JK Cement Q1 FY27 profit falls 14.5% to ₹278 crore as margins shrink
Synopsis
Key Takeaways
JK Cement Ltd reported a 14.5 per cent year-on-year decline in consolidated net profit to ₹278 crore for the first quarter of FY27 (April–June 2025), even as revenue from operations surged at a double-digit pace. The results, disclosed via an exchange filing on Saturday, 18 July, point to a widening gap between top-line growth and bottom-line delivery — a pattern increasingly visible across the cement sector this quarter.
Revenue Growth Masks Profitability Pressure
Revenue from operations jumped 20.3 per cent to ₹4,032 crore in Q1 FY27, up from ₹3,353 crore in the same quarter a year earlier. Despite this strong volume-led expansion, profit attributable to shareholders fell to ₹278 crore from ₹324 crore in Q1 FY26 — a drop of roughly ₹46 crore.
EBITDA and Margins Contract Sharply
Operating performance deteriorated more visibly at the earnings level. EBITDA declined 5.8 per cent to ₹648 crore from ₹688 crore in the year-ago period. The EBITDA margin narrowed sharply to 16.1 per cent from 20.5 per cent — a compression of more than 440 basis points.
The margin squeeze was driven by a combination of higher pet coke prices, elevated diesel costs linked to ongoing geopolitical developments, and increased maintenance expenditure. Notably, these cost pressures eroded gains from higher sales volumes, underscoring the input-cost vulnerability that has weighed on cement producers broadly.
Debt Position and Balance Sheet
As of 30 June 2025, JK Cement's net debt stood at ₹3,864 crore, up from ₹3,370 crore at the end of March 2025. The net debt-to-equity ratio was 0.53 times, indicating a moderate leverage position, though the sequential rise in debt warrants monitoring given the margin environment.
Stock Performance and Market Context
Shares of JK Cement ended 0.65 per cent lower at ₹5,388.90 per share on the BSE on Friday, underperforming the benchmark Sensex, which gained 1.09 per cent on the same day. Over the past one year, the stock has declined nearly 16 per cent, against a roughly 5 per cent gain in the Sensex — a significant underperformance.

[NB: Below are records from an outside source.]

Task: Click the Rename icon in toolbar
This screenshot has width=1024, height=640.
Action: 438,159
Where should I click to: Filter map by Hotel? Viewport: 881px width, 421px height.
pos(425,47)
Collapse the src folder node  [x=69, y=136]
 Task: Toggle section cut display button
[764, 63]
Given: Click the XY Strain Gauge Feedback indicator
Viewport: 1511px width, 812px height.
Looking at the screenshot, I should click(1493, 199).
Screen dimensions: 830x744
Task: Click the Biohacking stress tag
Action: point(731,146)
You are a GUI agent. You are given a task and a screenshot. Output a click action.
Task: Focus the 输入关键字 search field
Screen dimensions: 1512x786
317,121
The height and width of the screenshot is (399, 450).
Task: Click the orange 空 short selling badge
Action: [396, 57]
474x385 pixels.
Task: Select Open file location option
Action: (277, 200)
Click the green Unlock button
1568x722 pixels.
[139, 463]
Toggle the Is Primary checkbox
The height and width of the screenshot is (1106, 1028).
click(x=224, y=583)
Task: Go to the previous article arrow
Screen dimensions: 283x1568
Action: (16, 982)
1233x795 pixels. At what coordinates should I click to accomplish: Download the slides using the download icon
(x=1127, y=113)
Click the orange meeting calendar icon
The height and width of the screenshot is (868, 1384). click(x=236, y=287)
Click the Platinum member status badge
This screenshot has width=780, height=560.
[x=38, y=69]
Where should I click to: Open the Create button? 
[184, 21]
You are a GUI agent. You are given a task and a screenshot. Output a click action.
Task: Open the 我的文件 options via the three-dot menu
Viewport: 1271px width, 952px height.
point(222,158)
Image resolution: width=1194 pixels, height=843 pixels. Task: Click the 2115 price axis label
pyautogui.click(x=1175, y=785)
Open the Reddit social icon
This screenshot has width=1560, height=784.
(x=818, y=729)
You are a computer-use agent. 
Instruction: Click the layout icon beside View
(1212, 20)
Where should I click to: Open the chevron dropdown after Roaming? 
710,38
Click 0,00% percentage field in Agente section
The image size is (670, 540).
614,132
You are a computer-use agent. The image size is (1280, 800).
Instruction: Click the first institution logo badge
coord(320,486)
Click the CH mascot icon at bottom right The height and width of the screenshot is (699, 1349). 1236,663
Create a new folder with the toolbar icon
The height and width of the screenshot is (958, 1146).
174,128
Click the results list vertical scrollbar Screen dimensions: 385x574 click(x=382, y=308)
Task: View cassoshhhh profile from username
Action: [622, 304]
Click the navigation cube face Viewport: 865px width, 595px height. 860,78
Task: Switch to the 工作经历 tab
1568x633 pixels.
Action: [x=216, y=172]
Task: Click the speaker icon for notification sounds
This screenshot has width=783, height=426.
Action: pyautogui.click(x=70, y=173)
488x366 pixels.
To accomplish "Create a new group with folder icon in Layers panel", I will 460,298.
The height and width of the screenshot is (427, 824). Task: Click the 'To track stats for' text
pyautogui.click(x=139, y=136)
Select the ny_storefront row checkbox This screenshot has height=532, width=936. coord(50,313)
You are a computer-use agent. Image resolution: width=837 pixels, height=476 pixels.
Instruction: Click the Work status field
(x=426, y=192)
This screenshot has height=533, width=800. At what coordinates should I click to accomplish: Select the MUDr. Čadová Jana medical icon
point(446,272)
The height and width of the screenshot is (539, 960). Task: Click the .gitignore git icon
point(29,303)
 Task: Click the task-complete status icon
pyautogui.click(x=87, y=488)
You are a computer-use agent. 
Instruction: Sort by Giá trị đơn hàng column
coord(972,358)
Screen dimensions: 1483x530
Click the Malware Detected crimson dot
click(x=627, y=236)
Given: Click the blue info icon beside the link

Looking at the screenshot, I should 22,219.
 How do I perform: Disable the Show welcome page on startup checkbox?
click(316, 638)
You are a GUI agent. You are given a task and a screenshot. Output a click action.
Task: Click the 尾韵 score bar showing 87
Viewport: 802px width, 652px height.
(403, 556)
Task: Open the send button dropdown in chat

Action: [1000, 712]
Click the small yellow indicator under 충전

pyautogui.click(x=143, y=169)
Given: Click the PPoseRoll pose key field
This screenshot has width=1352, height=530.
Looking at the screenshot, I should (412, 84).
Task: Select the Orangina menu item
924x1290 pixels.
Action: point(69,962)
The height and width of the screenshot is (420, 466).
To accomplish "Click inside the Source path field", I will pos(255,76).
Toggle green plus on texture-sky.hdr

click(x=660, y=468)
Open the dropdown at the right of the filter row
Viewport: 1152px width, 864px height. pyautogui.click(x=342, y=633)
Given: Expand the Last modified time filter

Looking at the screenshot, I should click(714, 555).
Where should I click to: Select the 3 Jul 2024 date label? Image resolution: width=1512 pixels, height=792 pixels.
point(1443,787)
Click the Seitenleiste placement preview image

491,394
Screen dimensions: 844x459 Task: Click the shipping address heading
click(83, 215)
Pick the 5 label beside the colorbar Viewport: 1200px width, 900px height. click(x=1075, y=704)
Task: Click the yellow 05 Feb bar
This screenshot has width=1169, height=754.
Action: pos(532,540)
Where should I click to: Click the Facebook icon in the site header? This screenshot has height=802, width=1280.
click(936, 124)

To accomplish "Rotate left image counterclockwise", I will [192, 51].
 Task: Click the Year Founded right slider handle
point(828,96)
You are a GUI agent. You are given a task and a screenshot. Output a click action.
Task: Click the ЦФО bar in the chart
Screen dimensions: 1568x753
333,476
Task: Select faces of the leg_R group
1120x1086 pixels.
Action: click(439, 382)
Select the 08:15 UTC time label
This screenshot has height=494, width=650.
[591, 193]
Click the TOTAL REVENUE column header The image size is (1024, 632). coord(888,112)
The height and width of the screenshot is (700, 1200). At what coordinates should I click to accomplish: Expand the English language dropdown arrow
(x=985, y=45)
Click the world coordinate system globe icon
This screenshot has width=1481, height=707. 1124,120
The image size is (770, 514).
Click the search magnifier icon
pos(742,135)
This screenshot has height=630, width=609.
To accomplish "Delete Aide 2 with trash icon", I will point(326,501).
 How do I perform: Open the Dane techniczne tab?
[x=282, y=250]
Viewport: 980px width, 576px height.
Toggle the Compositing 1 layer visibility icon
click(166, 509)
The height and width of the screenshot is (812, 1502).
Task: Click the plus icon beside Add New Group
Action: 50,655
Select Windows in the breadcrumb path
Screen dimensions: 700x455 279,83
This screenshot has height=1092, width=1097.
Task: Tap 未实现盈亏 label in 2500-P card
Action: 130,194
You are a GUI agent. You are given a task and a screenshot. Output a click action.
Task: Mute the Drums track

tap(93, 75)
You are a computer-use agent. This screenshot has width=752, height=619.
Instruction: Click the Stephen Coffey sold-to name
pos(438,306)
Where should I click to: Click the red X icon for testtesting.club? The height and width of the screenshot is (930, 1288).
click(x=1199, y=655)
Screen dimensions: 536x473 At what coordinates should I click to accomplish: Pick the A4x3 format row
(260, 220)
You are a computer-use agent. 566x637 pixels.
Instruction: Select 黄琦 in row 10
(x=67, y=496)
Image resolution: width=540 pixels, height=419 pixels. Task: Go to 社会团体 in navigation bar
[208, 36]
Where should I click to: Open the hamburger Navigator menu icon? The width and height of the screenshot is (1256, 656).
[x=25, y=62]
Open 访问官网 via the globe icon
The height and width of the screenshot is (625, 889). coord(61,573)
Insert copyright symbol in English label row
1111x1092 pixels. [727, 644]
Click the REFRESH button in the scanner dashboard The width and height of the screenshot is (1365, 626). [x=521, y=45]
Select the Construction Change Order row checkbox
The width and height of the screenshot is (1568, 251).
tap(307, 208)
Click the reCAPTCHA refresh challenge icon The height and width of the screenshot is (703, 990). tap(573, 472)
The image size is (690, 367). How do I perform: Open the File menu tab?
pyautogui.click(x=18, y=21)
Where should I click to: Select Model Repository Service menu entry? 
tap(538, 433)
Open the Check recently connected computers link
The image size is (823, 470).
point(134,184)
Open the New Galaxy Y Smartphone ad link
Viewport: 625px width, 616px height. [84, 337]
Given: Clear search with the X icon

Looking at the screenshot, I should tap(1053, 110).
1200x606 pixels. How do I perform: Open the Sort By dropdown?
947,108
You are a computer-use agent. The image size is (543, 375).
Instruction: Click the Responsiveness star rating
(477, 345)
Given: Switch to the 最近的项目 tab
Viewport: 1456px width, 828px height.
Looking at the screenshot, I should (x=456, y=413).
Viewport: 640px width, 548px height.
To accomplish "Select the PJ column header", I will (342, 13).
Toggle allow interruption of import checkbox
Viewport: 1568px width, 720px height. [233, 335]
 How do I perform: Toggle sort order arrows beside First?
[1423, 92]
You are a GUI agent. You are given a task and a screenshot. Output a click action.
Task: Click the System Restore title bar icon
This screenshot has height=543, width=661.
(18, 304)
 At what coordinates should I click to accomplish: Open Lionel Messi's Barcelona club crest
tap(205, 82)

Over the last six months, JK Cement shares have fallen around 8.5 per cent, compared with a 6.5 per cent decline in the benchmark. The stock has touched a 52-week high of ₹7,565 and a 52-week low of ₹4,670.05 on the BSE.
What to Watch
The trajectory of pet coke and diesel prices will be the key variable for JK Cement's margin recovery in the coming quarters. Any easing in global energy costs or a resolution of geopolitical supply disruptions could provide relief. Analysts will also track whether the company's capacity expansion investments — reflected in the rising debt — translate into volume gains that can eventually offset cost headwinds.